Purpose : In many cell types, receptor-interacting protein kinase 3 (RIPK3) phosphorylates mixed lineage kinase domain-like protein (MLKL) to promote the necroptosis death pathway. However, RIPK3 has additional targets and non-necroptotic roles, particularly in endothelial cells (ECs). For example, our previous work shows that RIPK3 promotes developmental angiogenesis, including in the newborn mouse retina (PMID: 33449298). The current work studies the effect of endothelial RIPK3 on pathological angiogenesis associated with retinopathy of prematurity (ROP).
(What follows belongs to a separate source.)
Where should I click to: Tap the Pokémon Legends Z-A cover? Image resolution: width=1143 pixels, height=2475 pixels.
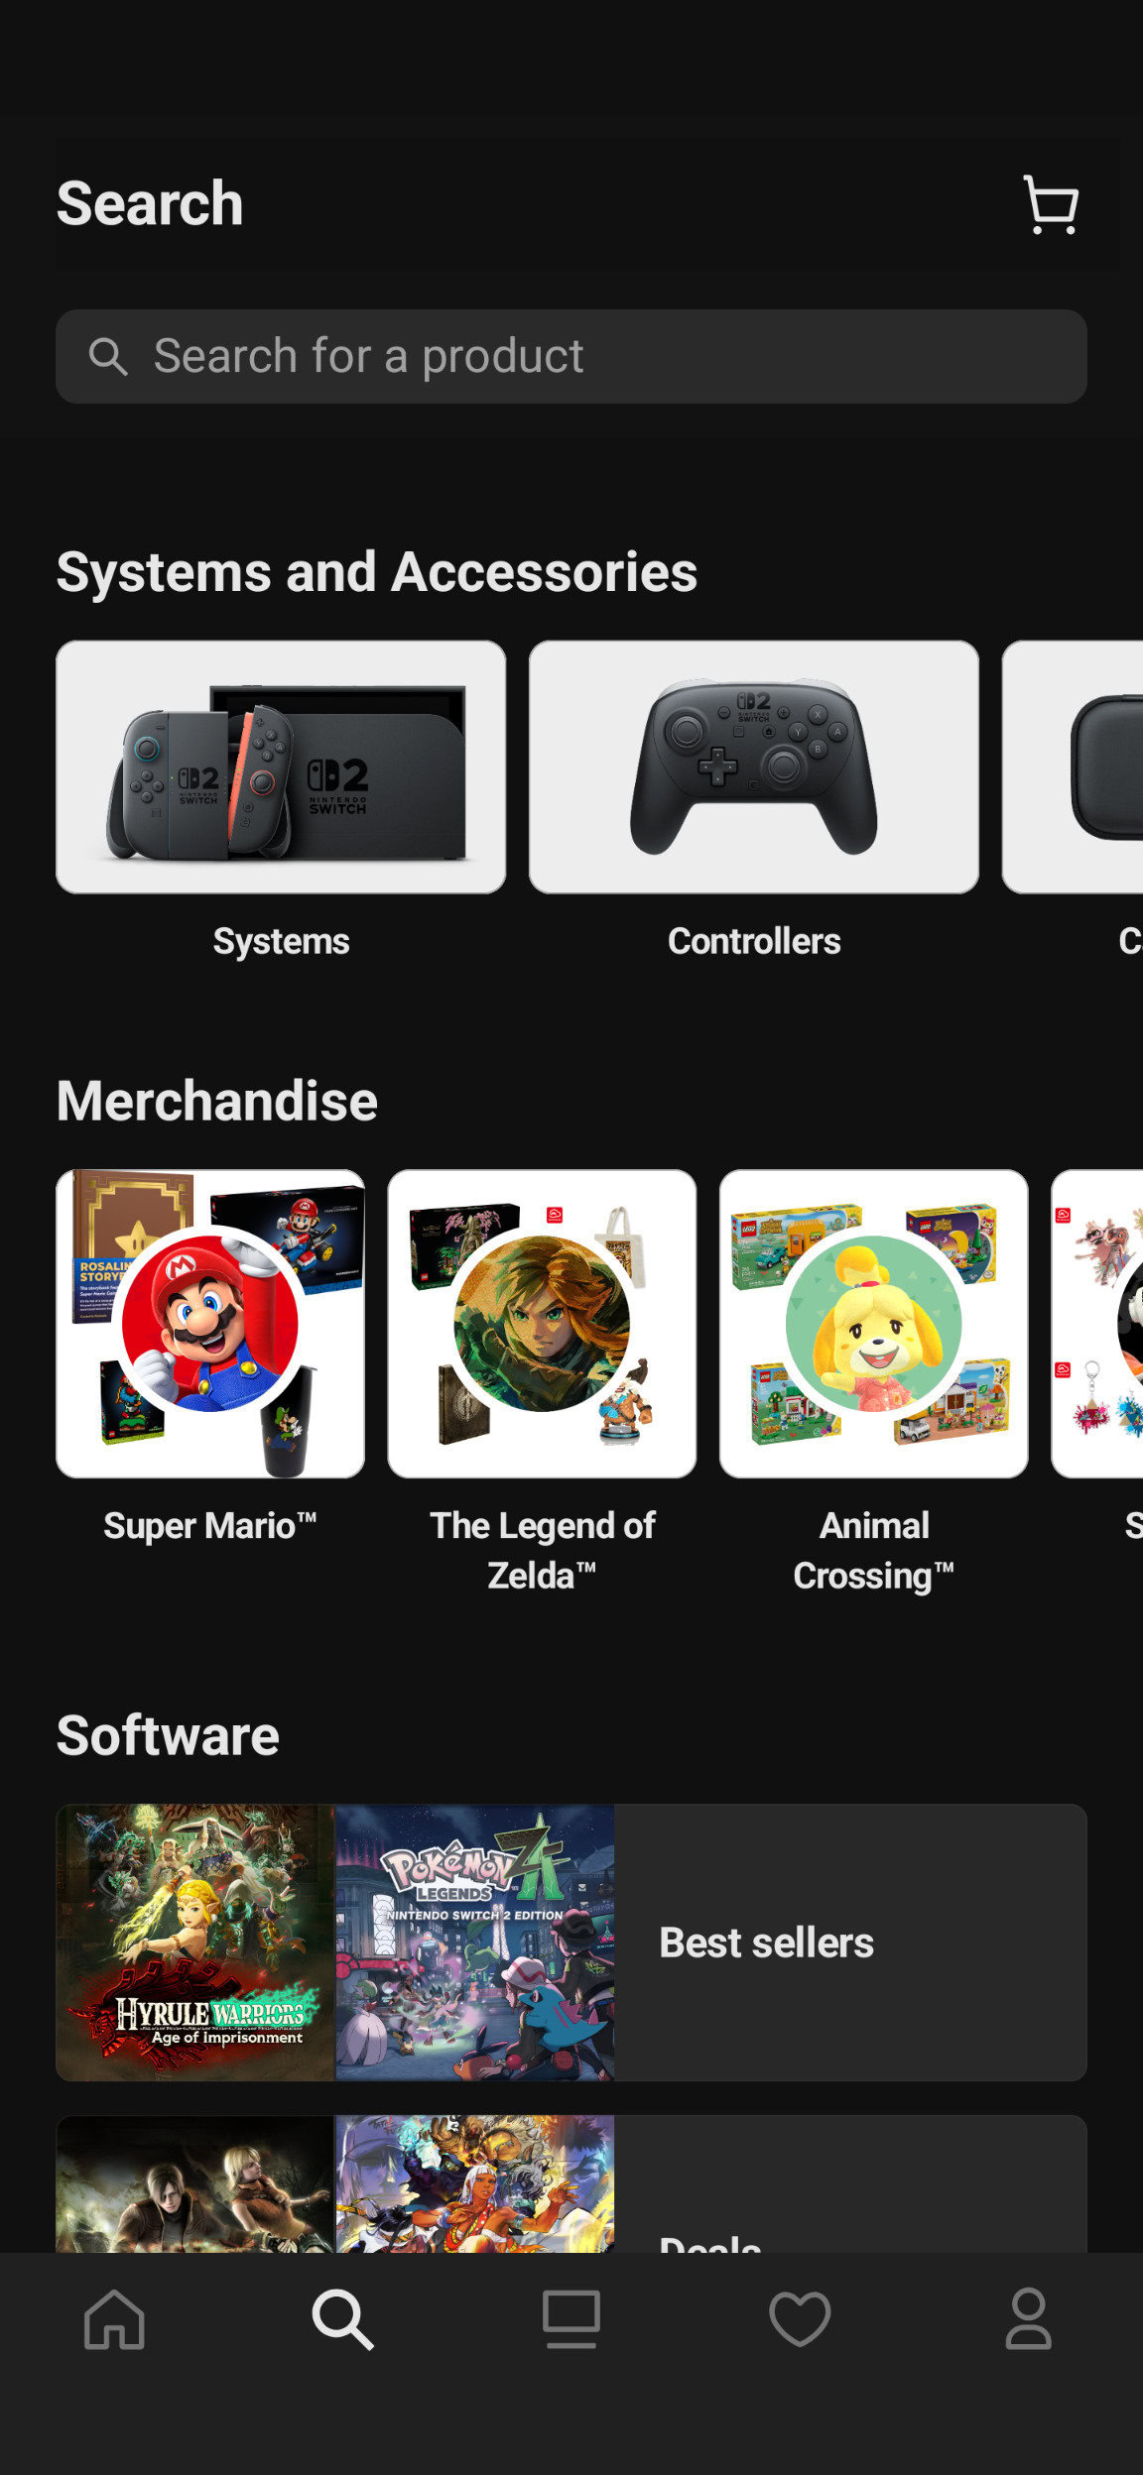click(475, 1943)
Methods : Endothelial cell-specific Ripk3 overexpression (Ripk3^oe/+;Cdh5(PAC)-Cre^ERT2 = Ripk3^iECoe), Ripk3 knockout (Ripk3^fl/fl;Cdh5(PAC)-Cre^ERT2 = Ripk3^iECko), and Mlkl overexpression (Mlkl^oe/+;Cdh5(PAC)-Cre^ERT2 = Mlkl^iECoe) mice were used in the oxygen-induced retinopathy (OIR) model. Cre-negative littermates were used as controls, and tamoxifen was administered via oral gavage daily (P10-12) in all mice. Neovascularization (NV) at P17 was quantified using SWIFT_NV plugin. Proliferation was measured by Ki67 immunostaining, and cell death was measured by cleaved caspase-3 immunostaining. In vitro, human WT RIPK3 and RIPK3-D160N (kinase dead) overexpression constructs were used for mechanistic studies in human primary retinal microvascular ECs.
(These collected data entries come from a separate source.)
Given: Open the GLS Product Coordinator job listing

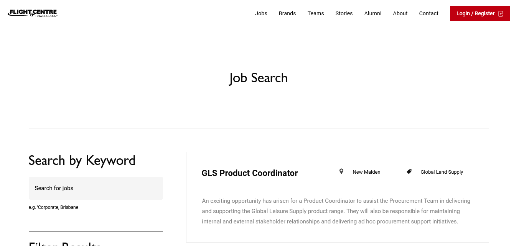Looking at the screenshot, I should tap(250, 173).
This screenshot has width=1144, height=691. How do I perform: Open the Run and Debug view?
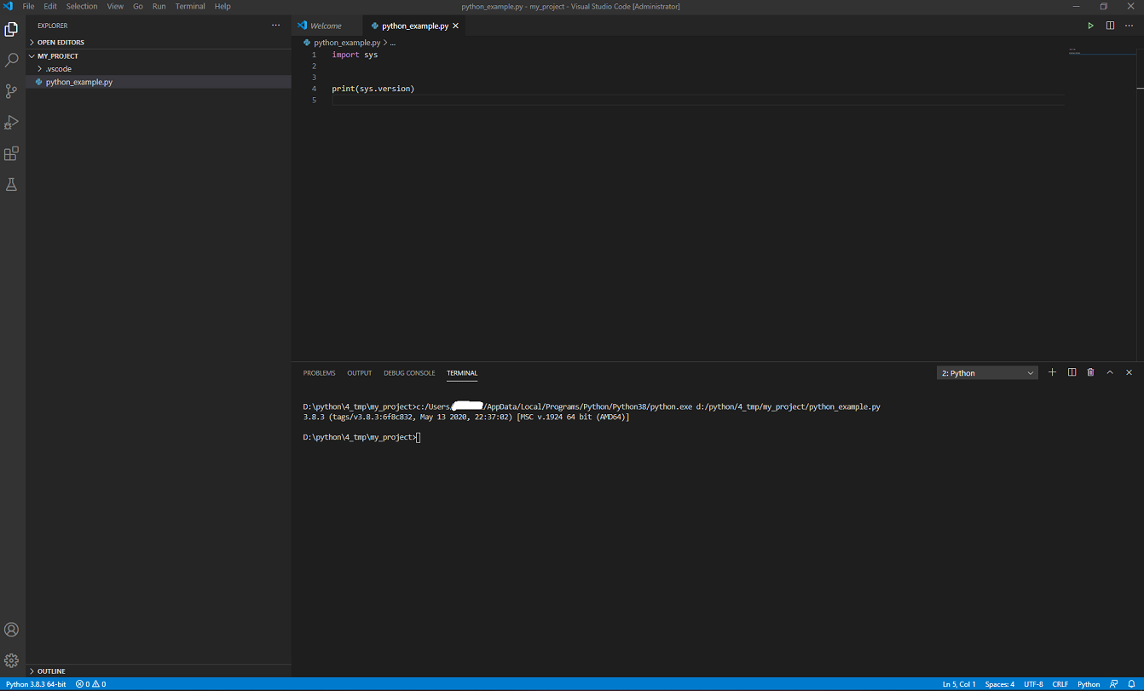coord(11,123)
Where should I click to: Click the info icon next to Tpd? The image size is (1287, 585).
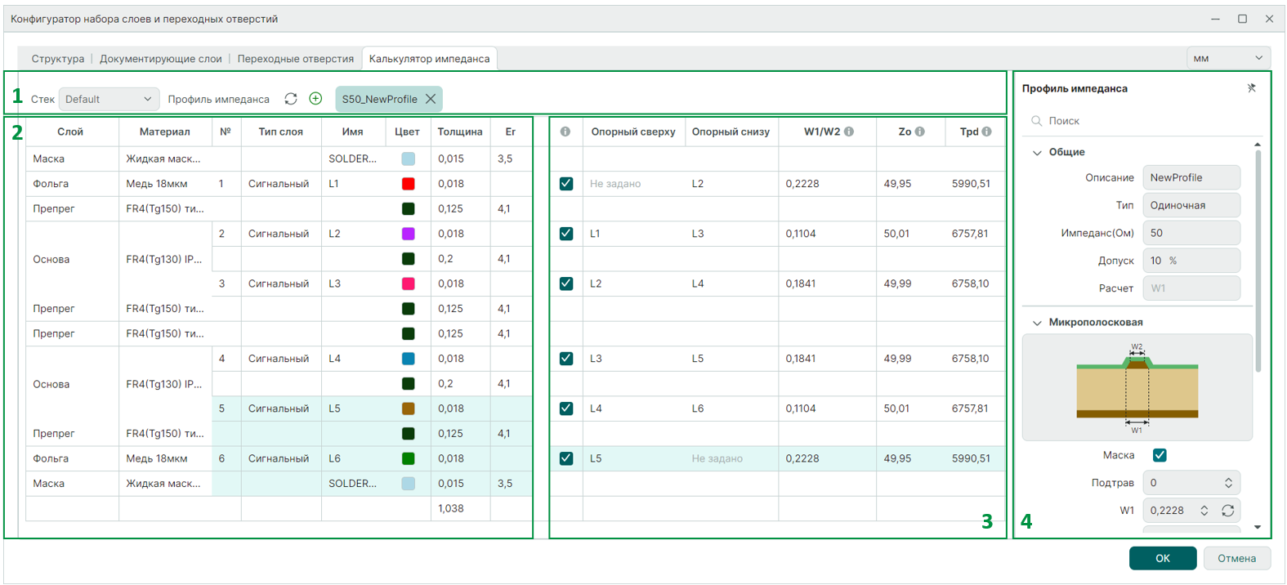(x=986, y=132)
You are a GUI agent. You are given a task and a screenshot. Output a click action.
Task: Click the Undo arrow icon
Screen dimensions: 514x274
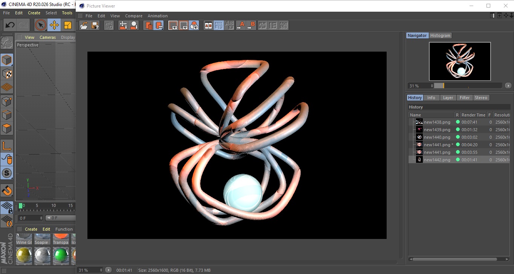(x=10, y=25)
Results : In the OIR model, we observed a marked reduction of NV area in Ripk3^iECoe mice compared to littermate controls. Comparable effects were not detected in Ripk3^iECko mice. There was also a significant decrease in proliferating ECs in Ripk3^iECoe retinas compared to littermate controls but no significant difference in apoptotic ECs. This suggests that RIPK3 overexpression suppresses endothelial proliferation associated with retinal ischemia. In addition, we observed a non-significant change of NV area in Mlkl^iECoe mice compared to littermate controls, indicating that RIPK3 suppresses pathological angiogenesis in a non-necroptotic manner.

Conclusions : Overexpression of endothelial RIPK3 suppresses pathological angiogenesis in a non-necroptotic manner. Future work studying the mechanism underlying the protective role of RIPK3 could pave the way for a novel therapeutic approach to prevent ROP.

This abstract was presented at the 2024 ARVO Annual Meeting, held in Seattle, WA, May 5-9, 2024.